▶ [Records shown]:
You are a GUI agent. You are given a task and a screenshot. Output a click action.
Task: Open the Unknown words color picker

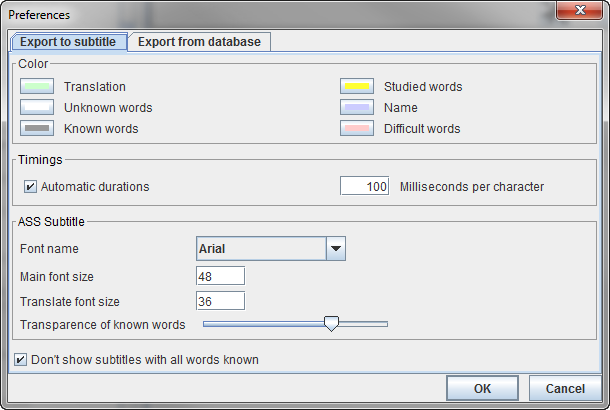[37, 108]
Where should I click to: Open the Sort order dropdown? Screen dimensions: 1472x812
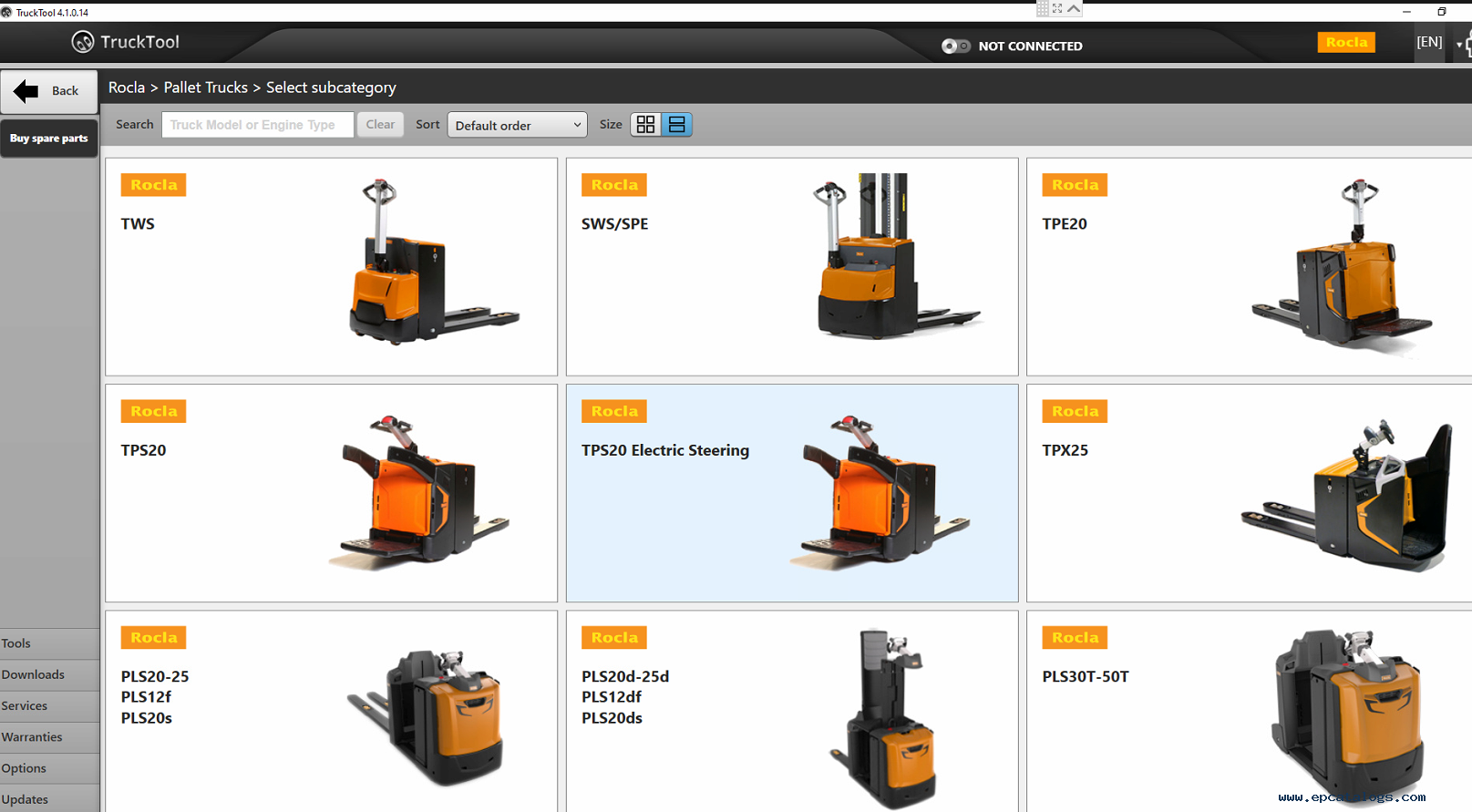pos(517,125)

▶ [Exercise description]:
Could you write out exactly the lines running from the one with "Task: Open the Unknown words color picker" through the last line of the data above, both ends kept, and omit any picture?

▶ [Written response]:
Task: Open the Unknown words color picker

[37, 108]
Where should I click to: Open the Sort order dropdown? Screen dimensions: 1472x812
pos(517,125)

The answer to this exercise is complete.